The proposed cuts would also eliminate an employee wellness program that the health department recently started as a pilot. An outside firm was hired to do an evaluation of the needs of employees, and then developed customized trainings. Those include trainings on well-being, work-life balance, inclusivity and conflict management.

Also included in the cuts is city funding for Living Room Project, which is a brick and mortar location where someone experiencing an addiction or mental health crisis can get on-the-spot help. The goal is to divert people in crisis from jail, the emergency room or inpatient hospitalization. It’s run by Centerstone, a nonprofit health organization with clinics and centers in Louisville.

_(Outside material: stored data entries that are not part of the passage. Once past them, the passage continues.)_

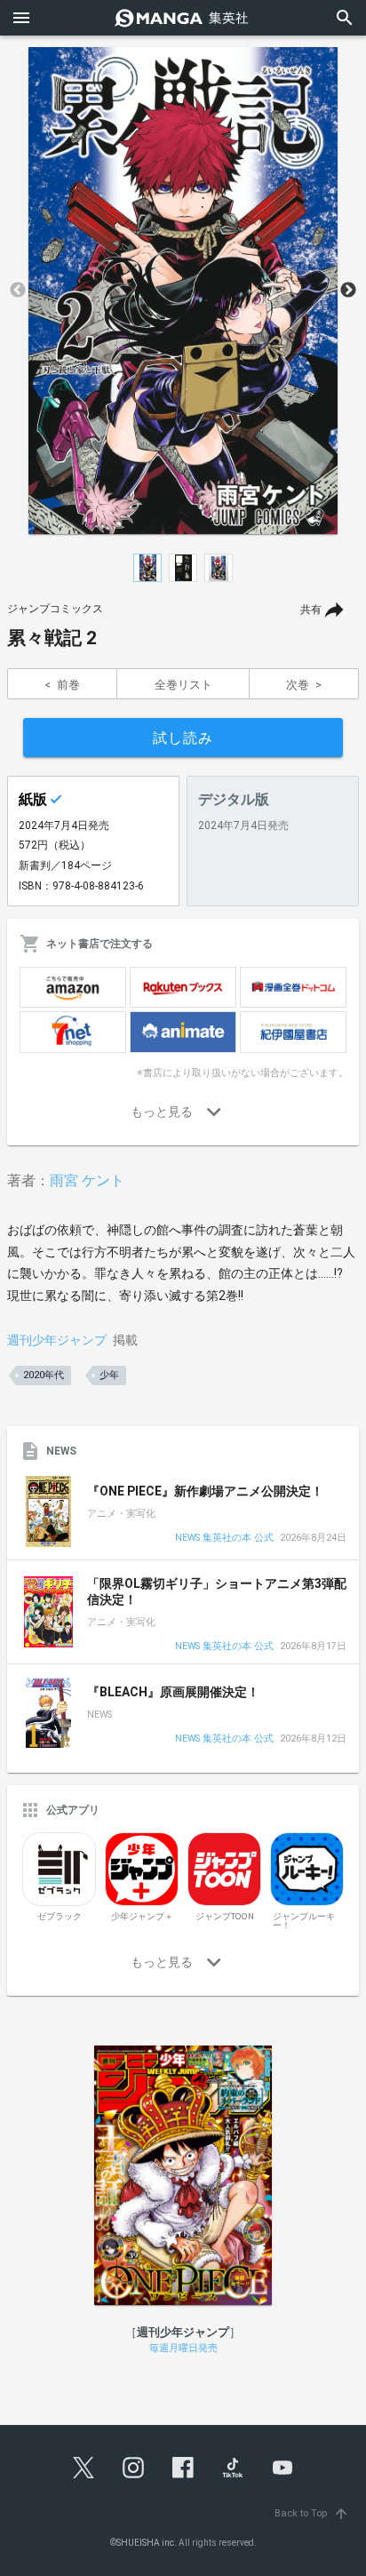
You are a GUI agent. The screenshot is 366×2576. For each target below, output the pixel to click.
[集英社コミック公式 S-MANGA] (183, 18)
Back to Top (311, 2513)
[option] (183, 290)
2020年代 (43, 1375)
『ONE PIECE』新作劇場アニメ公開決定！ (205, 1491)
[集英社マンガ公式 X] (83, 2467)
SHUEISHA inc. (146, 2543)
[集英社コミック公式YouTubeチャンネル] (282, 2467)
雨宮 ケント (87, 1180)
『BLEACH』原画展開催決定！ (173, 1692)
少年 (109, 1375)
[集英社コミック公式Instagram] (133, 2467)
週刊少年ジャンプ (57, 1340)
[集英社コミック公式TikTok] (232, 2467)
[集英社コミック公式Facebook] (183, 2467)
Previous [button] (18, 290)
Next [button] (348, 290)
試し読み (183, 738)
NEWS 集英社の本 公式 (224, 1538)
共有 (311, 609)
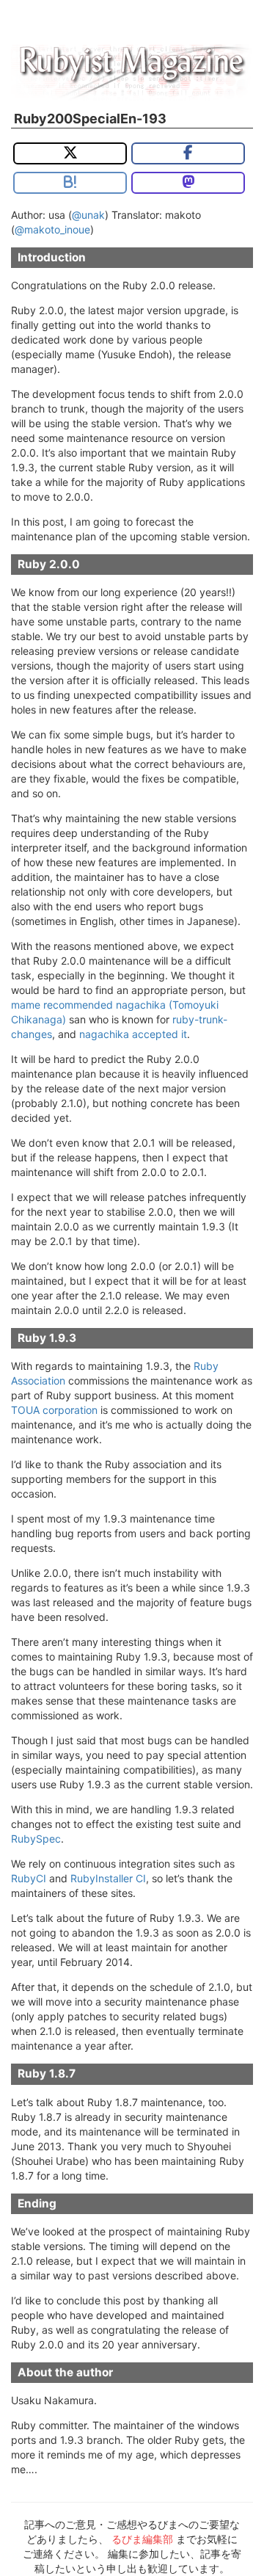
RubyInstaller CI (108, 1878)
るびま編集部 (142, 2539)
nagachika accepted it (133, 1034)
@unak (88, 214)
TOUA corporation (54, 1410)
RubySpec (36, 1838)
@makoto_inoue (52, 229)
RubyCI (28, 1878)
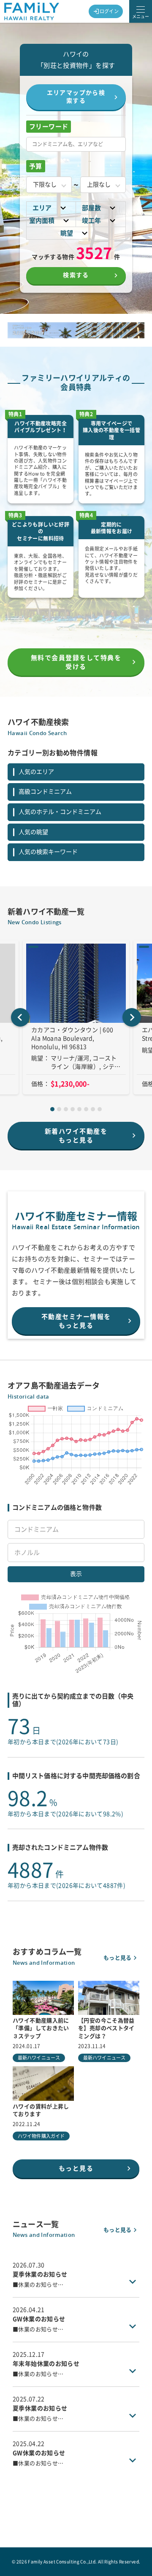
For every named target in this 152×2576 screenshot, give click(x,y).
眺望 (66, 233)
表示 (76, 1574)
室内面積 (41, 220)
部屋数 (91, 208)
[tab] (52, 1109)
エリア (42, 208)
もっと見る (117, 1958)
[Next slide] (131, 1017)
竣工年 (91, 220)
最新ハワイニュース (39, 2057)
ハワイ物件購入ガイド (41, 2136)
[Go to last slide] (20, 1017)
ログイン (109, 11)
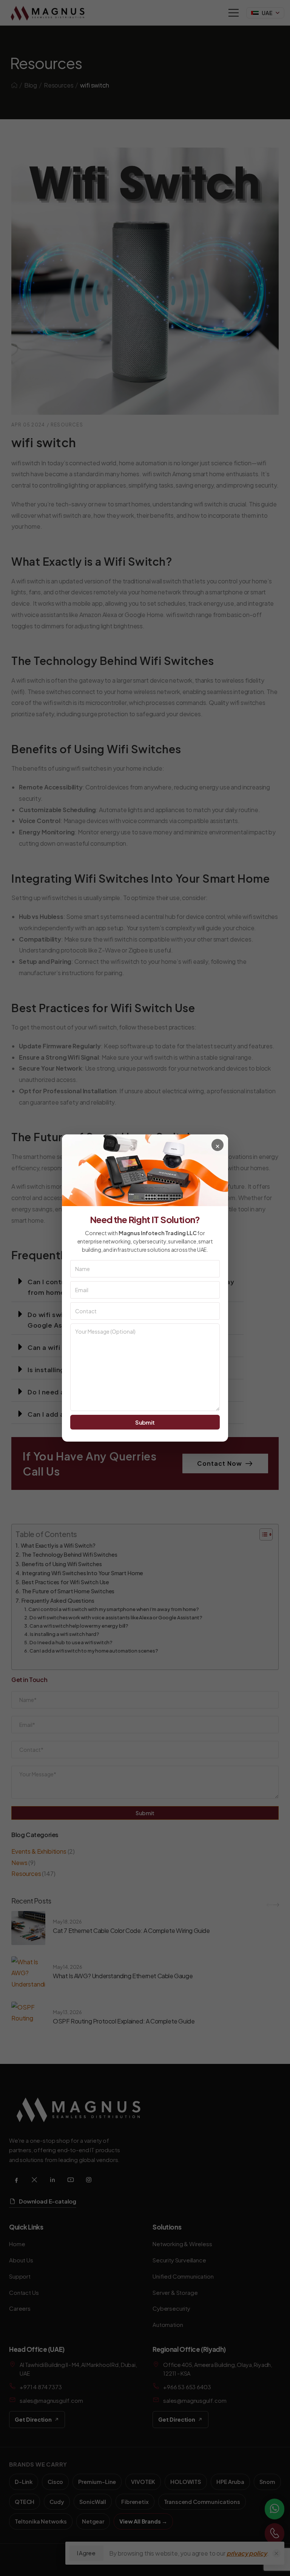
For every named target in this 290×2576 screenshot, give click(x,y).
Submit (145, 1422)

In March, Citizens of Louisville Organized and United Together (CLOUT) asked Metro Council members to keep funding for the program. Chris Finzer, chair of CLOUT’s Mental Illness and Addiction Issue Committee, said at the time that losing it would be a tragedy for the city.

“The Living Room has been highly successful in providing help to an extremely disadvantaged, vulnerable population — a population which defies easy or quick solutions,” Finzer said at the meeting.

Rhodes said the Living Room Project at some point was expected to get less government funding and rely more on other funding sources, though not fully. That still hasn’t happened, and the program currently relies entirely on city support.

Lisa Gillespie is WFPL's Health and Innovation Reporter.